Et tant qu’on n’aura pas accepté, tous, que la beauté féminine transcende la jeunesse des traits, et qu’elle se trouve dans tout sans qu’il soit forcément question de verdeur ou de prétendue perfection, tant que nous n’aurons pas enfin déplacé cette perception que nous avons de la beauté telle que nous pensons la reconnaître, les femmes auront envie de se faire sauter le caisson à quarante ans parce que la société parlera désormais d’elles au passé.

Non mais.

Jean-Vincent Placé ou le problème du seul « chinois » connu en France

Mes deux fils sont quarterons, leur père est eurasien, de père chinois et de mère française. Tout ça n’était pas prévu.
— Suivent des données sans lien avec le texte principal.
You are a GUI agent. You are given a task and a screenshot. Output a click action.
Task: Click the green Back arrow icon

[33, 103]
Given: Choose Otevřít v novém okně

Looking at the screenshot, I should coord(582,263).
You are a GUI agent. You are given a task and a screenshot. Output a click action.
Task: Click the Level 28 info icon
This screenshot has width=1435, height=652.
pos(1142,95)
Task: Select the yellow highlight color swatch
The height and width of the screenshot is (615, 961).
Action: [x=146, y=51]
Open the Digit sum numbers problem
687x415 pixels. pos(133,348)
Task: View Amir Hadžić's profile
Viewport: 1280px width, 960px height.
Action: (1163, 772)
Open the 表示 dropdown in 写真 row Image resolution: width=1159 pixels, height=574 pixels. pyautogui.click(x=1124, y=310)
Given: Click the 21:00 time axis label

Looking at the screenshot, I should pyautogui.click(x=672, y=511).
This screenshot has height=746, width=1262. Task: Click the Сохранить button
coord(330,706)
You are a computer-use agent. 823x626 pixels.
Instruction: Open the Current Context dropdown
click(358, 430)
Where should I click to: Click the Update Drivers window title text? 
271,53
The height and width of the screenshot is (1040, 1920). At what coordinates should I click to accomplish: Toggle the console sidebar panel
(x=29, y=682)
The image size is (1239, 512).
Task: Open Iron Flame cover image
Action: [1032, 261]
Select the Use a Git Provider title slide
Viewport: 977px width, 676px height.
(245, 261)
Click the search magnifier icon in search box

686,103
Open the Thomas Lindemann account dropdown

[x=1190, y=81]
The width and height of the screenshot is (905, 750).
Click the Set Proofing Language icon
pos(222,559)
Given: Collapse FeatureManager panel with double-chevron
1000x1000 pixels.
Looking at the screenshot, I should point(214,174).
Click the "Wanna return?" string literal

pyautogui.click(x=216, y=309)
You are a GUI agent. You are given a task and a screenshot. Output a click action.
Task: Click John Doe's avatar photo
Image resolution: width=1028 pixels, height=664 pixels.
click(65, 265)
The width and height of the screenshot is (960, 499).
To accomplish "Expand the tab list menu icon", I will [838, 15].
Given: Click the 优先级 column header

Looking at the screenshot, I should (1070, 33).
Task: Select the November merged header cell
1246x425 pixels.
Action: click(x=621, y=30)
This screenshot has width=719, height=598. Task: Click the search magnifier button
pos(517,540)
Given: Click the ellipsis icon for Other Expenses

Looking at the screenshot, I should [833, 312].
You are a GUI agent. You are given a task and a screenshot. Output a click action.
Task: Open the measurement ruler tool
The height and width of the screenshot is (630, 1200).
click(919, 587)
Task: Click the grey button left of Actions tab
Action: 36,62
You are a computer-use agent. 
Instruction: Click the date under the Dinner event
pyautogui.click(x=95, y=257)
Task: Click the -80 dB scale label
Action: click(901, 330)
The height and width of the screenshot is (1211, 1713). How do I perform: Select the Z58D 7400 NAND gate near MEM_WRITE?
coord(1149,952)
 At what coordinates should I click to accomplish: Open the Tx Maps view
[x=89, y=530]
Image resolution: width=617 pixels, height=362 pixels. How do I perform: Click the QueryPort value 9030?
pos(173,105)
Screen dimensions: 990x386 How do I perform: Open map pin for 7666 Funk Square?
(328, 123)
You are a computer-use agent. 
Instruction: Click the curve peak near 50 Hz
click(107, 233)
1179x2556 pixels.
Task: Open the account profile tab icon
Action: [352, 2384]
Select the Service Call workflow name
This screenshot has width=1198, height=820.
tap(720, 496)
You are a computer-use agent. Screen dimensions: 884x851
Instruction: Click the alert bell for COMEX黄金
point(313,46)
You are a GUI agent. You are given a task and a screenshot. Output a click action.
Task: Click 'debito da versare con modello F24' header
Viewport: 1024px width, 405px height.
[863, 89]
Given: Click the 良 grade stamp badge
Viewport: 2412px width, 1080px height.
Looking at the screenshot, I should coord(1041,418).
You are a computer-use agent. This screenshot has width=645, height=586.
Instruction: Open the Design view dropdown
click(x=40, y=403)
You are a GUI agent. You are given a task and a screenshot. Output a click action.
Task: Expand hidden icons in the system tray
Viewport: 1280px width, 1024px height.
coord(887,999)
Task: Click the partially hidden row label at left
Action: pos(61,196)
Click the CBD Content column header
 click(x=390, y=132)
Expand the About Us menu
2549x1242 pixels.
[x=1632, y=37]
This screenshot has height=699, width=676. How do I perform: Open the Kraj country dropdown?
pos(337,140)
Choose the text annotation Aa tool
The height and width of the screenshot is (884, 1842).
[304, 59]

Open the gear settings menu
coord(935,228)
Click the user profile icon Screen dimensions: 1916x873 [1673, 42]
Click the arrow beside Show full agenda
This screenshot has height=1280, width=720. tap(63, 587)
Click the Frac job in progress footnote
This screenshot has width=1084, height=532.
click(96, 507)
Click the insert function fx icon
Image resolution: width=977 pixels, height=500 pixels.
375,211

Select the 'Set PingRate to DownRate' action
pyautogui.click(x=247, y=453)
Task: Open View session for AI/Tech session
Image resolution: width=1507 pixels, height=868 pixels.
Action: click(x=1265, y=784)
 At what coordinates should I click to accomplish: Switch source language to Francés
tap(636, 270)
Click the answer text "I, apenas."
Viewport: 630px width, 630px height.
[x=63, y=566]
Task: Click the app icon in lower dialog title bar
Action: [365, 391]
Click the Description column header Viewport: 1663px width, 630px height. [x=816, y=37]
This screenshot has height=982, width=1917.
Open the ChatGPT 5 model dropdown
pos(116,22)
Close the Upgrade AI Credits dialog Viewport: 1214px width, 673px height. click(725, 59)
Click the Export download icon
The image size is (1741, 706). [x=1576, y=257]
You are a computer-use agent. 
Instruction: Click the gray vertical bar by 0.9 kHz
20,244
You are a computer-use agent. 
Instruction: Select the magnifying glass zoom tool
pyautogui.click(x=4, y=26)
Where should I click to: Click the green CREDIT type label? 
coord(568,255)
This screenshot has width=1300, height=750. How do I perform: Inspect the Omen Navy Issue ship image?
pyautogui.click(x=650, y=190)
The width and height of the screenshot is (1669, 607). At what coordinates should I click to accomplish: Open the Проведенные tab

Jeune, comme beaucoup de couillonnes de mon âge, l’idée même de sortir avec un « asiate » me faisait doucement glousser (« Rhihihi han t’imagines ? Nan je pourrais pas ! »). Et puis la vie, mon merveilleux non-époux et cette première grossesse qui me fit redouter la tête chelou que pourrait avoir cet enfant aux gènes si disparates. Et qui naquit finalement ultra bridé, mais moins que son frère, sosie officiel de Bruce Lee. Bref, voilà maintenant plus de quatre ans que je me coltine avec bonheur ce trio oriental de toute beauté, et que je m’intéresse, forcément, à la condition des asiatiques en France.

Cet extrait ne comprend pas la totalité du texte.